Cost effectiveness of starting adalimumab vs infliximab dose escalation. Patients with CD treated with standard-dose infliximab (5 mg/kg) who relapse may regain a response by receiving an increased dose of 10 mg/kg of infliximab or adalimumab as rescue therapy. Kaplan and colleagues used a decision-analysis model to determine whether infliximab dose escalation was a cost-effective strategy compared with the introduction of adalimumab. The time horizon was 1 year. Infliximab dose escalation yielded more quality-adjusted life years than did adalimumab (QALYs; 0.79 vs 0.76). The incremental cost-effectiveness ratio was $332,032 per QALY. The cost of the agents was the most significant variable in the model. In this analysis, although the cost was considerable, the infliximab dose-escalation strategy resulted in the greater QALYs. (Kaplan GG, et al. Aliment Pharmacol Ther 2007;26:1509–1520.)

Methotrexate treatment of pediatric patients following unsuccessful thiopurine therapy.

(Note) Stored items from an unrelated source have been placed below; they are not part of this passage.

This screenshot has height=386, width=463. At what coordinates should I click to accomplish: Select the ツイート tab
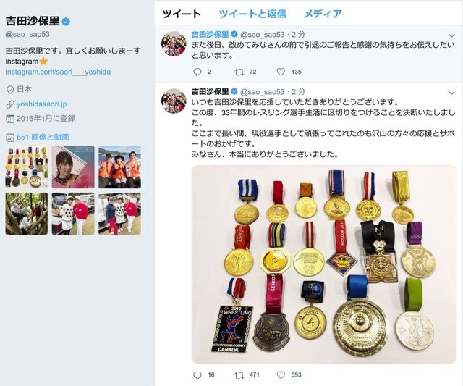click(182, 14)
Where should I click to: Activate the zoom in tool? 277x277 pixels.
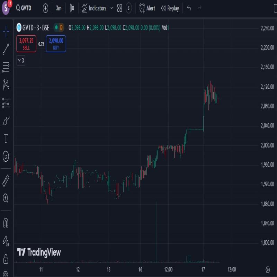tap(6, 198)
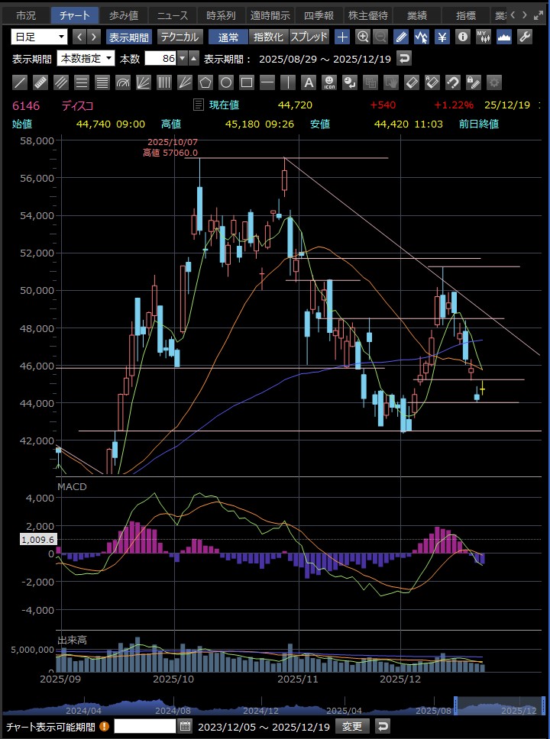Open the 日足 timeframe dropdown
The width and height of the screenshot is (550, 739).
(x=40, y=37)
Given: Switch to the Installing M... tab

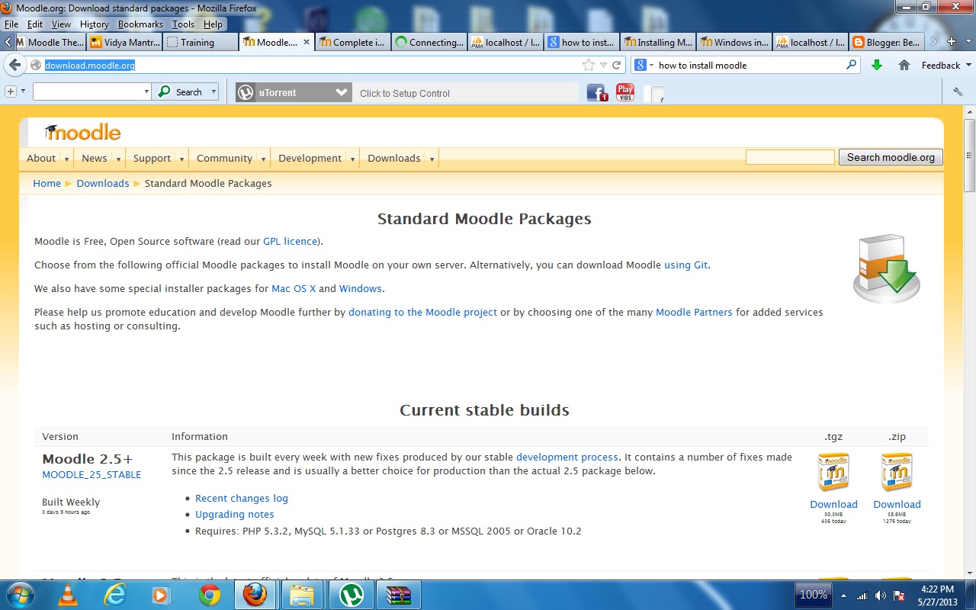Looking at the screenshot, I should coord(658,42).
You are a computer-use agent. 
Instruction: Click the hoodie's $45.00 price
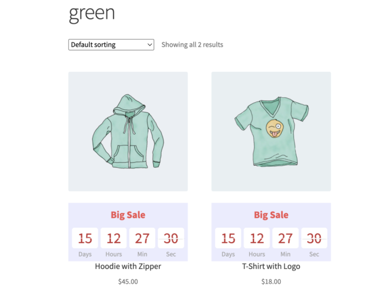pos(128,282)
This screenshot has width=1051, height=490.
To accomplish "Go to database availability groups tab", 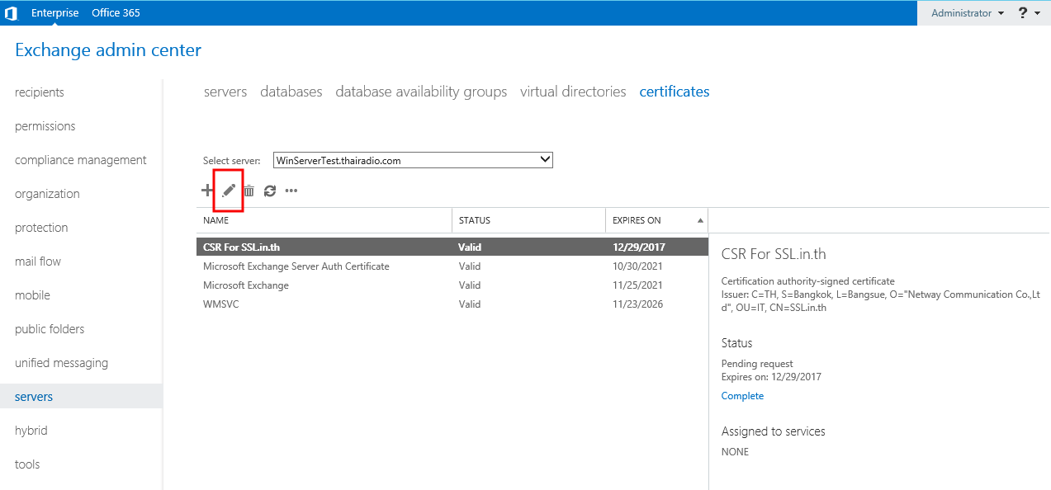I will 421,92.
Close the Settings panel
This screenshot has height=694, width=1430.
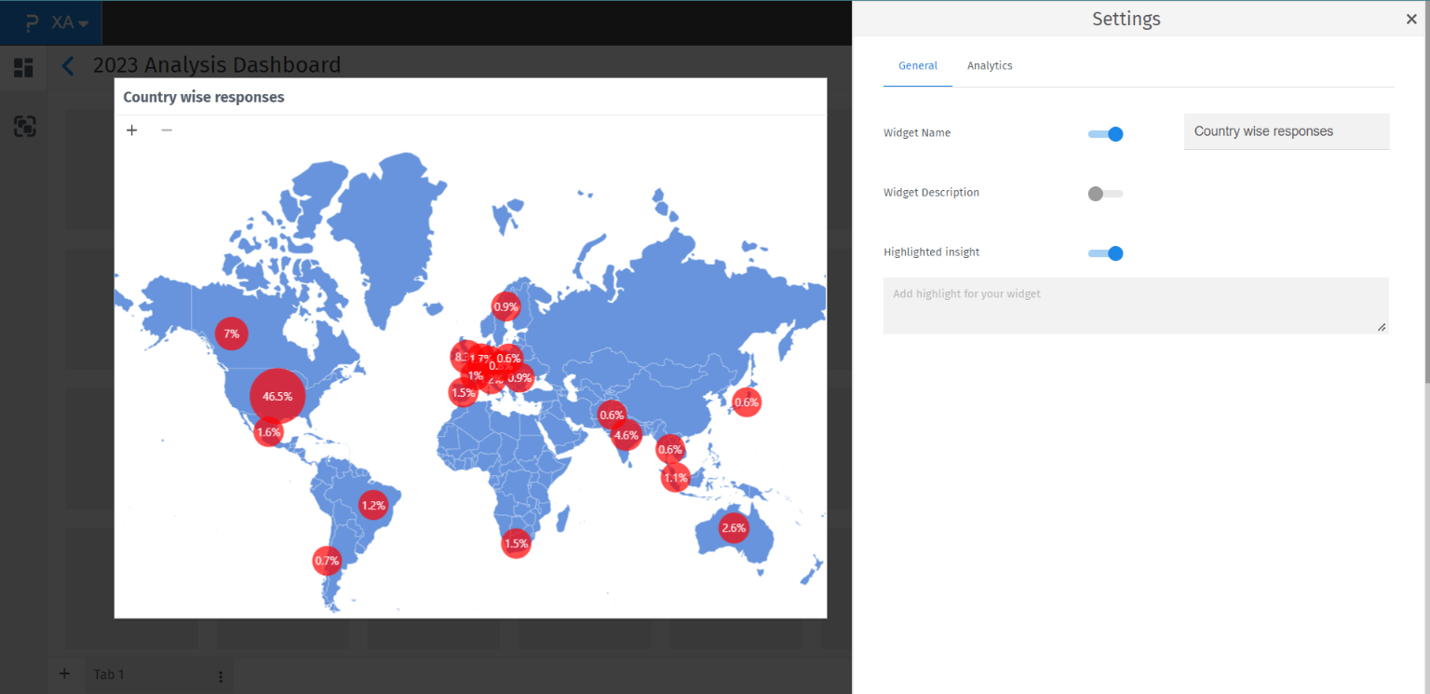pos(1411,20)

The thiopurines are used as first-line therapy in patients with CD. Turner and associates report the findings of a retrospective four-center cohort study that examined methotrexate treatment in 60 pediatric patients who were refractory to or intolerant of thiopurines. The clinical remission rate was 42% at 6 and 12 months after the start of methotrexate therapy. A strong steroid-sparing effect was observed compared with the year prior to methotrexate (P <0.001). In the year following therapy, height velocity increased from –1.9 standard deviation score (SDS) to –0.14 SDS (P = 0.004). With a median follow-up of 3 years, one third of the patients did not require step-up therapy with infliximab or surgery. Eight patients (13%) discontinued methotrexate due to adverse events, the most common being elevated liver enzyme levels. These data suggest that methotrexate is effective in a subset of pediatric CD patients after thiopurines have failed although, over two-thirds of patients still required step-up therapy. (Turner D, et al. Am J Gastroenterol 2007;102:2804–2812.)